Given the porous, cosmopolitan, and flexible nature of Jewish music, it’s no surprise that Ashkenaz performers seem to conjure all manner of real and imagined cross-cultural musical encounters. In “Nightsongs from a Neighboring Village (Sept 6), two Yiddish and Ukrainian musicians explore how the voices of Yiddish and Slavic folk bards once intertwined. More fantastical dialogues include Lenka Lichtenberg’s (Sept 4) fusion of Yiddish song with Indian classical music, while Odessa/Havana (Sept 5) slams mambo and matzo balls in a high-octane invocation of the wildly different spirits of two famous musical port cities.

Canada’s own young Jewish music creators feature prominently at Ashkenaz. “Canada is home to some of the most creative musicians in this scene today” says Stein, citing the global fusion of Jaffa Road (Sept 6), the Bulgarian gypsy funk of Kaba Horo (Sept 6), the hipster jazz of Zebrina (Sept 5), and the world premiere, festival commission of Les Batards du Bouche (Sept 5), four young Quebecois harmonica hotshots resurrecting the kitschy but musically-sophisticated sound of harmonica quartets to render an all-new repertoire of serious Jewish harmonica music.
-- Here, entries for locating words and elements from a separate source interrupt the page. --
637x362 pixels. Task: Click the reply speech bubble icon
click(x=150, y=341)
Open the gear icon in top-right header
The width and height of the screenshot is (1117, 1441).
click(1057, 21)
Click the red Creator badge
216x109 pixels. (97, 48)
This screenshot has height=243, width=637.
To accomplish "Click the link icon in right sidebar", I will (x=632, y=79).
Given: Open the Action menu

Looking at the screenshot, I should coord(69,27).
Stein himself gets into the act when he picks up his mandolin to front his newest ensemble Tio Chorinho (Sept 6), which will pay tribute to the great Jewish mandolin master of Brazil, Jacob do Bandolim.
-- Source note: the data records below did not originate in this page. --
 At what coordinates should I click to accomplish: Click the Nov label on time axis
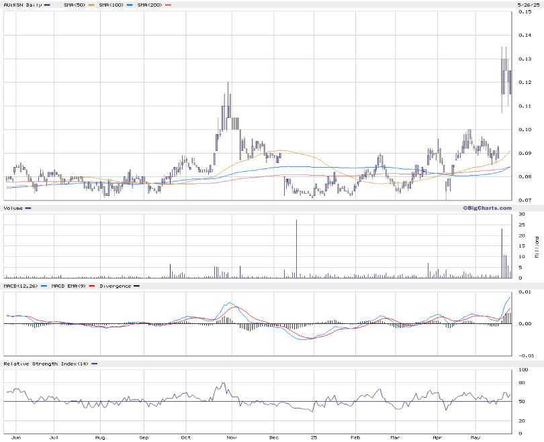click(x=230, y=437)
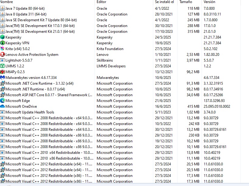
Task: Click the LMMS 1.2.2 icon
Action: pos(2,66)
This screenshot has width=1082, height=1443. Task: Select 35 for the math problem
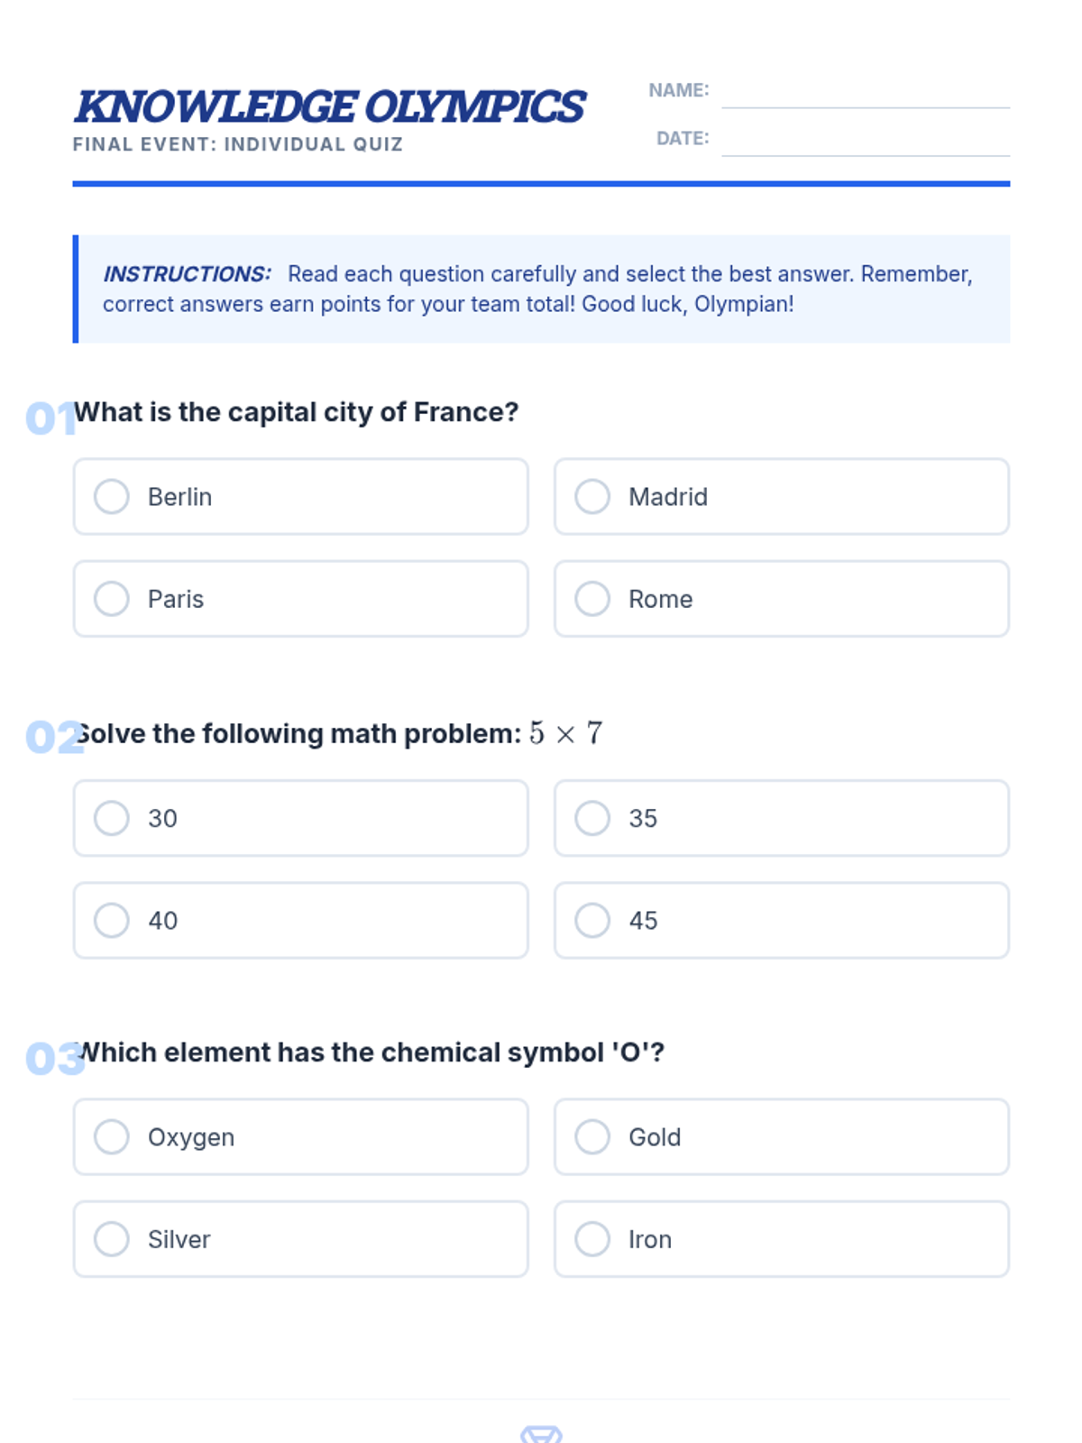tap(592, 818)

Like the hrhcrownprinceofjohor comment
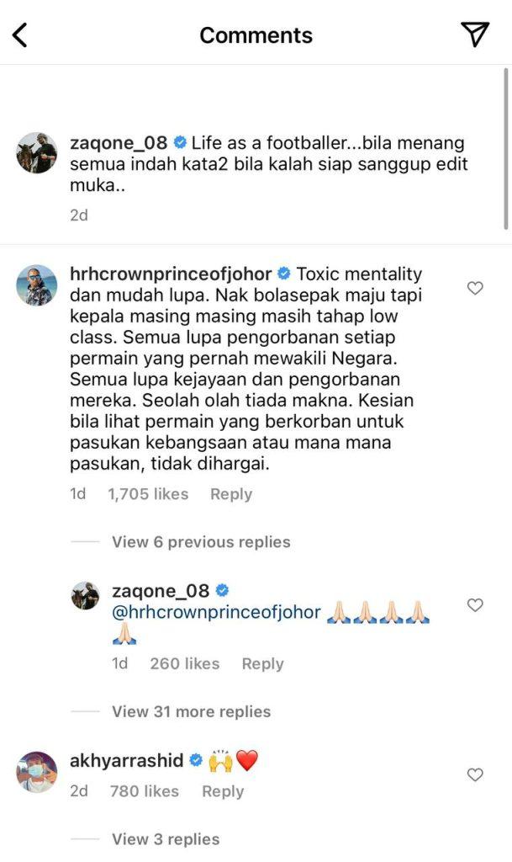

Toronto, Canada’s capital of multicultural exuberance, has proven to be the perfect crossroads for the traditionally innovative Jewish sounds of Ashkenaz. “Every year, nearly half of the 50,000-60,000 attendees are not Jewish,” Stein notes. “It’s an opportunity to share Jewish culture and values with the broader community and it’s incredibly gratifying to see so large and multicultural an audience enthusiastically embrace Jewish cultural forms.”

Rounding out its music-heavy program with a spate of lectures, panel discussions, films, family activities and hands-on dance and music workshops, Ashkenaz provides a rich context in which to immerse in the brilliance of Jewish art forms and celebrate their adaptability to varying cultural contexts. But all loftier goals aside, the heart of the Festival is the joyful synergy of connecting multicultural audiences with diverse performers. “It’s really a one-of-a-kind event,” concludes Stein, before adding “and it’s one helluva great party!”